GIVEN TEXT:
□ □ □ □ □ □ □

Shannen Dee Williams was scrolling through microfilm in 2007, looking for a suitable paper topic for her graduate seminar on African American history at Rutgers University, when a newspaper story caught her eye.
In the years since, she has said that had she known what she was getting into, she would have kept scrolling. But she didn't. Instead, she read the 1968 story about the very first meeting of the National Black Sisters' Conference and stared at the photo of someone she had never seen before: a Black nun. Intrigued, she read on.
How was it possible, Williams thought, that a Black woman who grew up Catholic was unaware of the existence of Black sisters in the Catholic Church? Her mother, who had attended sister-run Catholic schools, had also never heard of Black sisters.
Now, 15 years after that day with the microfilm, Williams can hold in her hands the answer to that question in the form of her book, Subversive Habits: Black Catholic Nuns in the Long African American Freedom Struggle, released this month by Duke University Press.
Now that Williams, an associate professor of history at the University of Dayton, has finished the project, would she still keep scrolling if she could do it over again?
At first, she's not sure.

□ □ □ □ □ □ □

PROVIDED DATA:
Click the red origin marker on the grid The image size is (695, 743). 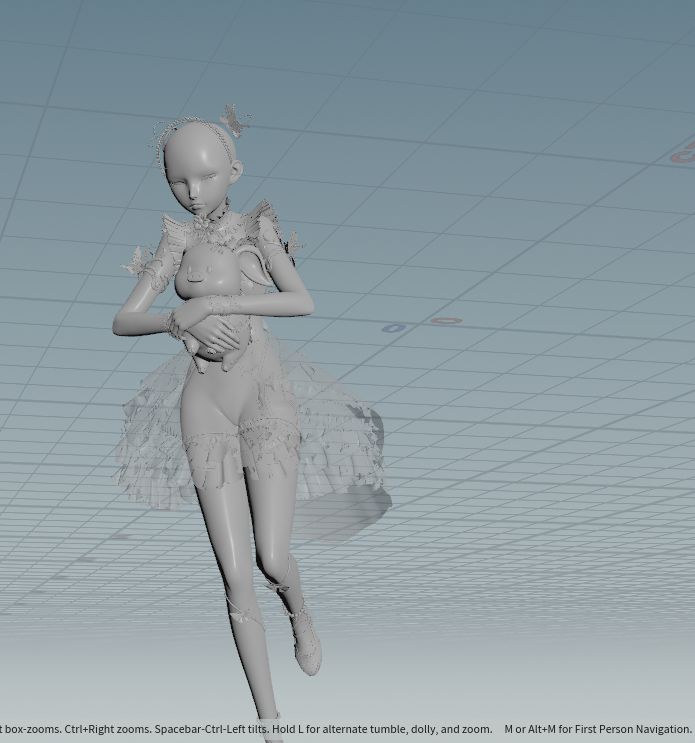[x=446, y=321]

□ □ □ □ □ □ □

WRITTEN PROBLEM A: Retype the passage about Shannen Dee Williams word for word, starting at "Now, 15 years" and ending at "Duke University Press.".
WRITTEN PROBLEM B: Using the passage about Shannen Dee Williams, decide whether each statement agrees with it, answering yes or no and quoting the words that decide it: (i) Williams came across the newspaper story while searching for a paper topic for a seminar at Rutgers University. (ii) Williams's mother had learned about Black sisters at the sister-run Catholic schools she attended. (iii) Williams's book was released by Duke University Press.

FULL SOLUTION A:
Now, 15 years after that day with the microfilm, Williams can hold in her hands the answer to that question in the form of her book, Subversive Habits: Black Catholic Nuns in the Long African American Freedom Struggle, released this month by Duke University Press.

FULL SOLUTION B:
(i) Yes: "looking for a suitable paper topic for her graduate seminar on African American history at Rutgers University"
(ii) No: "Her mother, who had attended sister-run Catholic schools, had also never heard of Black sisters."
(iii) Yes: "released this month by Duke University Press"